Data excerpts:

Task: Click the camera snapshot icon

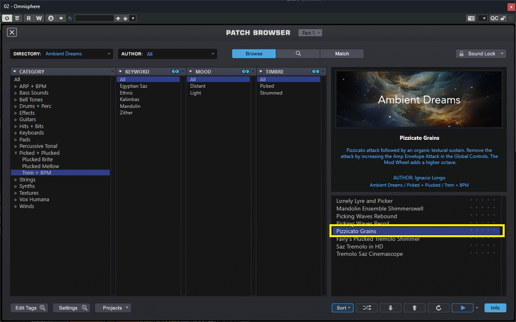Action: tap(471, 18)
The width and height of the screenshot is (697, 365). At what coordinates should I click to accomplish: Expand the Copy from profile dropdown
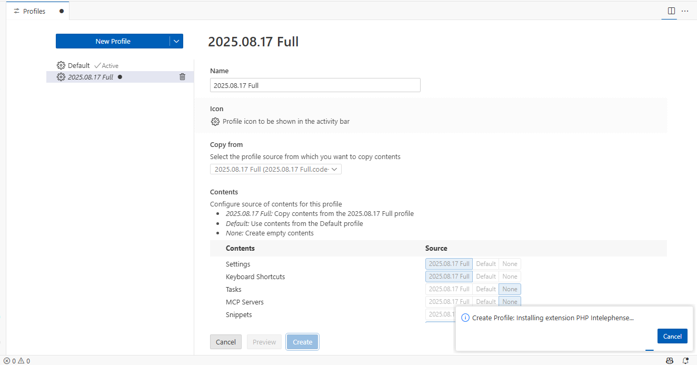pos(275,169)

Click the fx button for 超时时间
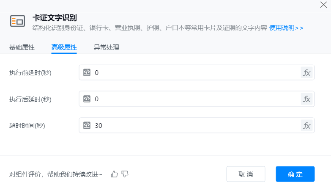pos(306,125)
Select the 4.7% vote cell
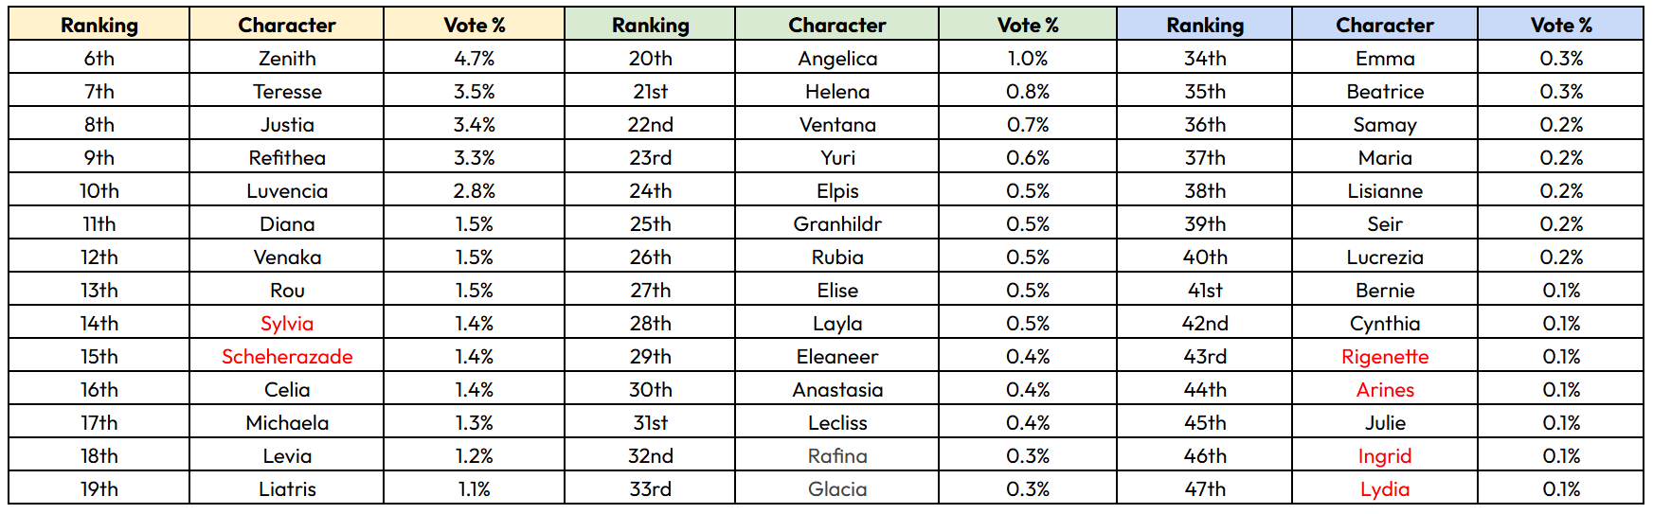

What needs to be done: Copy the records above exactly, leaving out every picture.

Reply to the exercise:
Task: Click the camera snapshot icon

Action: tap(471, 18)
The width and height of the screenshot is (697, 365). At what coordinates should I click to accomplish: Expand the Copy from profile dropdown
pos(275,169)

Click the fx button for 超时时间
pos(306,125)
Select the 4.7% vote cell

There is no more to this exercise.